═══ DATASET EXCERPTS ═══
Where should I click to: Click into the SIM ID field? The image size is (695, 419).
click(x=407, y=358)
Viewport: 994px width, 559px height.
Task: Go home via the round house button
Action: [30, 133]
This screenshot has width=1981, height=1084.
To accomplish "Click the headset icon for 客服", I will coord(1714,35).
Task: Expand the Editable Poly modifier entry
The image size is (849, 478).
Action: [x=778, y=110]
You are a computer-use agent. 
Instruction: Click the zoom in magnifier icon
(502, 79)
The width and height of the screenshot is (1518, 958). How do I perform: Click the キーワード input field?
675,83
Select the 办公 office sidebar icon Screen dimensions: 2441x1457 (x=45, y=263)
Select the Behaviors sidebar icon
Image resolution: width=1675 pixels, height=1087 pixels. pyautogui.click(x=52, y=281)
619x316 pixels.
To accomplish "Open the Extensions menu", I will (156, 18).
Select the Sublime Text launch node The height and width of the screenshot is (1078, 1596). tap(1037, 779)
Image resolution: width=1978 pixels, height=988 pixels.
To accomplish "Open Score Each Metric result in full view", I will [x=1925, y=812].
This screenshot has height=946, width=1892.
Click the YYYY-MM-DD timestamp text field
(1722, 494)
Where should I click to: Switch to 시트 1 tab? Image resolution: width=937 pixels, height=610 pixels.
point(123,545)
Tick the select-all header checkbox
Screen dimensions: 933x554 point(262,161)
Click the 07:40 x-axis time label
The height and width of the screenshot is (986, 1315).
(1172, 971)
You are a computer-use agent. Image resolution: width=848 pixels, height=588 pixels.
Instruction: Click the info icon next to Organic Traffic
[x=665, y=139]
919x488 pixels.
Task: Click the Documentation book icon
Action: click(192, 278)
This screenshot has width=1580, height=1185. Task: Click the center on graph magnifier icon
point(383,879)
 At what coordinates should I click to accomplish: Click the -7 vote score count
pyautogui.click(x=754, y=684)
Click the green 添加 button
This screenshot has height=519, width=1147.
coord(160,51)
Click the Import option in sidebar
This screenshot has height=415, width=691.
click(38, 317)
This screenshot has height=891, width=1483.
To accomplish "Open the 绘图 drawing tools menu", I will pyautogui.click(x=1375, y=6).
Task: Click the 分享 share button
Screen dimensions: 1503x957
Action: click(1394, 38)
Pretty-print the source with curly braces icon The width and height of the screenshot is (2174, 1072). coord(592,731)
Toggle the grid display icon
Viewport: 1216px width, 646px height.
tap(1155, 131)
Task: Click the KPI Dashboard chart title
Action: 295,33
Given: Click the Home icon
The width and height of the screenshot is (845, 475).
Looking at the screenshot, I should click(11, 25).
═══
→ EXERCISE DESCRIPTION:
Please give again the lines above between the line holding "This screenshot has width=1981, height=1084." and the line holding "Click the green 添加 button", inclusive, exactly as they are and with nothing added.

→ SOLUTION:
This screenshot has width=1981, height=1084.
To accomplish "Click the headset icon for 客服", I will coord(1714,35).
Task: Expand the Editable Poly modifier entry
The image size is (849, 478).
Action: [x=778, y=110]
You are a computer-use agent. 
Instruction: Click the zoom in magnifier icon
(502, 79)
The width and height of the screenshot is (1518, 958). How do I perform: Click the キーワード input field?
675,83
Select the 办公 office sidebar icon Screen dimensions: 2441x1457 (x=45, y=263)
Select the Behaviors sidebar icon
Image resolution: width=1675 pixels, height=1087 pixels. pyautogui.click(x=52, y=281)
619x316 pixels.
To accomplish "Open the Extensions menu", I will (156, 18).
Select the Sublime Text launch node The height and width of the screenshot is (1078, 1596). tap(1037, 779)
Image resolution: width=1978 pixels, height=988 pixels.
To accomplish "Open Score Each Metric result in full view", I will [x=1925, y=812].
This screenshot has height=946, width=1892.
Click the YYYY-MM-DD timestamp text field
(1722, 494)
Where should I click to: Switch to 시트 1 tab? Image resolution: width=937 pixels, height=610 pixels.
point(123,545)
Tick the select-all header checkbox
Screen dimensions: 933x554 point(262,161)
Click the 07:40 x-axis time label
The height and width of the screenshot is (986, 1315).
(1172, 971)
You are a computer-use agent. Image resolution: width=848 pixels, height=588 pixels.
Instruction: Click the info icon next to Organic Traffic
[x=665, y=139]
919x488 pixels.
Task: Click the Documentation book icon
Action: click(192, 278)
This screenshot has width=1580, height=1185. Task: Click the center on graph magnifier icon
point(383,879)
 At what coordinates should I click to accomplish: Click the -7 vote score count
pyautogui.click(x=754, y=684)
Click the green 添加 button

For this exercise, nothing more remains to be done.